Regrettably, the Japanese alone are not shamed in their treatment of animals. All countries engage in the practice to obscenely high levels. The gross amount of suffering we inflict on animals signifies a major black spot in our moral psyche.
Looking back on history many of us are bewildered at the barbarity displayed by previous generations towards the interests of certain agents. More enlightened future generations will regard the callous disregard with which we treat animals as on a par with the repugnant ways that our forefathers treated groups such as women and people with dark skin.
We eat millions of animals annually, despite the fact that animal products are not essential (and in some cases are detrimental) to our dietary needs. In the process we often farm and kill animals in cruel ways.
And don’t think that there is even the slightest wriggle room here in terms of justifying such barbarity: pain is pain. The physiological process that causes pain in people is identical to that in animals. Animals feel pain just as intensely as humans and have just as strong desire to avoid suffering.
Despite significant advances that Australians have enjoyed in individual prosperity over the past fifty years, remarkably we have become more inhumane in the way that we treat many animals.
For most of their lives factory farmed pigs are confined in concrete pens that are so small that they can’t turn around; they are denied contact with other pigs and suffer a myriad of painful ailments including lameness and sores through standing on hard floors. That’s only the start of their pitiable plight.
Pigs are social animals and quite smart too – their cognitive skills are about equivalent to three year old children. Their confinement results in them experiencing depression and a range of other dysfunctional behavioural traits. Their lot is downright wretched. It’s so bad that the way we treat them is outlawed in many parts of the world, including the UK and Sweden.
The pain doesn’t end with pigs. Animal welfare laws in Australia don’t extend to most of the 500 million production animals in this country. As a result, the level of pain experienced by these animals daily would land people in jail if it was inflicted on pet dogs or cats. Thus, in the wool industry we see that lambs have their tails cut off and males are castrated – anaesthetic is not even an optional extra.
The cages in which battery hens are housed are so small that the hens never get the chance to spread their wings. The hens are painfully debeaked, causing such intense shock that it sometimes results in death.
The paradox relating to the increase in animal suffering is that most of us abhor animal cruelty. So much so, that many people pay as much attention to the needs and wants of their pets as to family members.
The enormous goodwill in the community towards animals has not however translated to less malice towards the animal species in Australia. This, I suspect, is largely because most of us don’t know the intolerable conditions in which farm animals are kept. To some extent the ignorance might be blissful, but whatever the reason we are better off knowing the facts. It is only then that we will be empowered to make decisions for the beings that have no voices of their own.
Now, no one reading this piece will find it comforting. Thankfully, we all have a low tolerance to pain, in any form and all recoil at the prospect of witnessing animal suffering.
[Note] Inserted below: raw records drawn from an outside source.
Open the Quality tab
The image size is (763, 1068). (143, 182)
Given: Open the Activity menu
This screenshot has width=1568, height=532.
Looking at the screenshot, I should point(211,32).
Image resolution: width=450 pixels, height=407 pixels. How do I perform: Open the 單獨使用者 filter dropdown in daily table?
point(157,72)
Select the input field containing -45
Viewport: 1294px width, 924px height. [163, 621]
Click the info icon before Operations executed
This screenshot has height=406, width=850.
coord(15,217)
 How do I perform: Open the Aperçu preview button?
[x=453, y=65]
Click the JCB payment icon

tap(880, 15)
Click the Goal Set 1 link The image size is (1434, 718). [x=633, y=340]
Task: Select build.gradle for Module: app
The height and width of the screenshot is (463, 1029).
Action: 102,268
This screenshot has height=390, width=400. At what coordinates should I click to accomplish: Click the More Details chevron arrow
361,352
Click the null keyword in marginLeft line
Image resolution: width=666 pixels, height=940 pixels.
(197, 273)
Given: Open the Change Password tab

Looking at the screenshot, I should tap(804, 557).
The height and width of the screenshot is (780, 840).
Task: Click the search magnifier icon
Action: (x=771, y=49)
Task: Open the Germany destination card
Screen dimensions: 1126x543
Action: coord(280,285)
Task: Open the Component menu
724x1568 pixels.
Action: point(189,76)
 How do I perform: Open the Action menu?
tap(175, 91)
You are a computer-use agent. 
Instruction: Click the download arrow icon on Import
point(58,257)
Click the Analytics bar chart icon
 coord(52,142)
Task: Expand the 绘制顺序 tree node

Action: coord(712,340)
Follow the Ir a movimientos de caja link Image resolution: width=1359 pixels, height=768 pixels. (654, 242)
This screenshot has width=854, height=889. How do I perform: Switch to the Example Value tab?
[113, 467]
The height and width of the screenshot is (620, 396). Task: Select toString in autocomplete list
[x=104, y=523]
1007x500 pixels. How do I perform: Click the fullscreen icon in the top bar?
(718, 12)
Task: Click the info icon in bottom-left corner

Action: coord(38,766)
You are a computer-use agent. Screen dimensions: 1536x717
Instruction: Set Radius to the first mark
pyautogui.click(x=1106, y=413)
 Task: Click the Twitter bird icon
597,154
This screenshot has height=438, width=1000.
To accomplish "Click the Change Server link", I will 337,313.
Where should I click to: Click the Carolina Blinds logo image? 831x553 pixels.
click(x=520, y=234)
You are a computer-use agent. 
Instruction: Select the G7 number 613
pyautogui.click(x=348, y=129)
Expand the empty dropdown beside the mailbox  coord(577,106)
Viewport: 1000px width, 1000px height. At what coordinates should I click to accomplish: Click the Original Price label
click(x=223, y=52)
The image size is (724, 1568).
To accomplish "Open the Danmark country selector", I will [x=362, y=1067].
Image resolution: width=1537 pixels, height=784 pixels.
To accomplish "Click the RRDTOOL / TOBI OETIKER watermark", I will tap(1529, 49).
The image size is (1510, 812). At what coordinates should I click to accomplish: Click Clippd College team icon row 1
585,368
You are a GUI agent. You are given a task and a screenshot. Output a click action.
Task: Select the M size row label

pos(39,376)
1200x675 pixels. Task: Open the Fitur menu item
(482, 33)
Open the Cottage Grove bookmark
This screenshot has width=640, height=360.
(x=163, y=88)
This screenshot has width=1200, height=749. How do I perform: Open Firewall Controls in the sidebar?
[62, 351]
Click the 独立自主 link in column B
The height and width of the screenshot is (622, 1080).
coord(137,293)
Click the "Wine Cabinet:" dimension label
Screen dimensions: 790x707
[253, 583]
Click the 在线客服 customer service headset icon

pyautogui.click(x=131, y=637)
But we’re all pretty good at finding ways to ignore the desperate shrieks from behind the farm fence. We need to get less adept at doing so.
Fortunately, it doesn’t take much. Unless animal products have been labelled free range or organic it is time to start ignoring them. In the end, civilising people means that we have to humanise animals – if only slightly.
I’m not suggesting that we should accord animals the full catalogue of rights and interests that we are now starting to attribute to all humans. Animals wouldn’t know what it means to vote or own property, but they sure would revel in a less painful existence – so would our conscience. We owe this to animals because in the end the only criterion for a being to have moral standing is the capacity to feel pain. By failing to accord them this standing we are diminished.
A version of this was in Daily Telegraph (Sydney) on 31 May 2007.